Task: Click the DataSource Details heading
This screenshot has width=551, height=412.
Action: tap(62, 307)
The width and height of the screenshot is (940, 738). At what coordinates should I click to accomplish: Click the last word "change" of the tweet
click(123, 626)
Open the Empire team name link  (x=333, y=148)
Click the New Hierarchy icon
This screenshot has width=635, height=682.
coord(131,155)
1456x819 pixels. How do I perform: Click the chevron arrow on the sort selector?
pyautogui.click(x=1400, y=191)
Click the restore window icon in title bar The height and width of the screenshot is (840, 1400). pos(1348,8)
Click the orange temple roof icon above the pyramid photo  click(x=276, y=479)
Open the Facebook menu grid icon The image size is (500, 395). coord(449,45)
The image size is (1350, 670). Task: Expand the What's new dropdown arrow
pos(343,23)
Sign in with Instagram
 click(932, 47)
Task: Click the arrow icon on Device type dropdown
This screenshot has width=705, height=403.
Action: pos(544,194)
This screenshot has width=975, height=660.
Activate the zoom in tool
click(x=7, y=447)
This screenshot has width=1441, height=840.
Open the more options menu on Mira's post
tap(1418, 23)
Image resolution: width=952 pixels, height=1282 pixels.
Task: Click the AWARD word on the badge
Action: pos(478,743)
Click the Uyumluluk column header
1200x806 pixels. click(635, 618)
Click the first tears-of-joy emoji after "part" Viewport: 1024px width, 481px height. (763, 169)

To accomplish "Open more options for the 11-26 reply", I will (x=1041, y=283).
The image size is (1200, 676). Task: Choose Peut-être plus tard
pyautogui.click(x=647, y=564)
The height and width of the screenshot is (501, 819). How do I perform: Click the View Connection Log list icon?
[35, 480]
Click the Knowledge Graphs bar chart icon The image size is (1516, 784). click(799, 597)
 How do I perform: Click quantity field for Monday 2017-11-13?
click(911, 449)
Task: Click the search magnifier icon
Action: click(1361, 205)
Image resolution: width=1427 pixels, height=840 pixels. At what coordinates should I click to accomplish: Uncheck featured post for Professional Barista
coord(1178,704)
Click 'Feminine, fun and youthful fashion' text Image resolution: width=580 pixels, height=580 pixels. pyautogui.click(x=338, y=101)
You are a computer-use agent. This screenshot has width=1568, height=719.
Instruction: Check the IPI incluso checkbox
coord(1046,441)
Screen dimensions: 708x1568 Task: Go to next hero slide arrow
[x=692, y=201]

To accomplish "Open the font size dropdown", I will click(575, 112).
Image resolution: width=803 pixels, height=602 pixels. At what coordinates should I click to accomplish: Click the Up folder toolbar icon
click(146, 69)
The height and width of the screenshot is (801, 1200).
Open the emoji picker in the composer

=====

Switch "more options menu" to "overflow menu" in the part of the material that opens with the line containing "This screenshot has width=1441, height=840." and closes with the line containing "1200x806 pixels. click(635, 618)". Write out only those lines again, with everything else unchanged.

■ The completed task ■
This screenshot has width=1441, height=840.
Open the overflow menu on Mira's post
tap(1418, 23)
Image resolution: width=952 pixels, height=1282 pixels.
Task: Click the AWARD word on the badge
Action: pos(478,743)
Click the Uyumluluk column header
1200x806 pixels. click(635, 618)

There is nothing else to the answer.